Oxley Mark P, Kapetanakis Myron D, Prange Micah P, Varela Maria, Pennycook Stephen J, Pantelides Sokrates T
1Department of Physics and Astronomy,Vanderbilt University,Nashville,Tennessee 37235,USA.
2Materials Science and Technology Division,Oak Ridge National Laboratory,Oak Ridge,Tennessee 37831,USA.
Microsc Microanal. 2014 Jun;20(3):784-97. doi: 10.1017/S1431927614000610. Epub 2014 Mar 31.

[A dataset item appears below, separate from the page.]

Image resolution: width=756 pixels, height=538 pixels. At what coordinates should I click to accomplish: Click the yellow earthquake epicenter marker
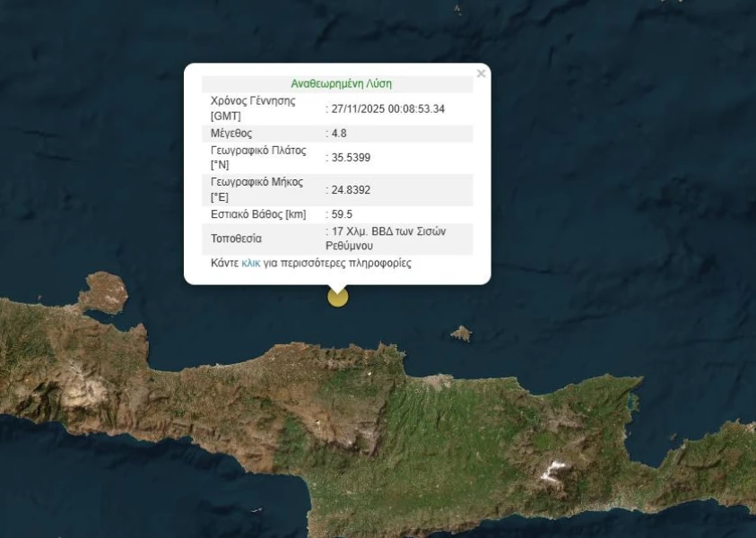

We present a theoretical framework for calculating probe-position-dependent electron energy-loss near-edge structure for the scanning transmission electron microscope by combining density functional theory with dynamical scattering theory. We show how simpler approaches to calculating near-edge structure fail to include the fundamental physics needed to understand the evolution of near-edge structure as a function of probe position and investigate the dependence of near-edge structure on probe size. It is within this framework that density functional theory should be presented, in order to ensure that variations of near-edge structure are truly due to local electronic structure and how much from the diffraction and focusing of the electron beam.
我们通过将密度泛函理论与动态散射理论相结合,提出了一种用于计算扫描透射电子显微镜中与探针位置相关的电子能量损失近边结构的理论框架。我们展示了计算近边结构的更简单方法是如何未能包含理解近边结构随探针位置变化所需的基本物理原理的,并研究了近边结构对探针尺寸的依赖性。正是在这个框架内,应该呈现密度泛函理论,以确保近边结构的变化真正是由于局部电子结构,以及有多少是由于电子束的衍射和聚焦。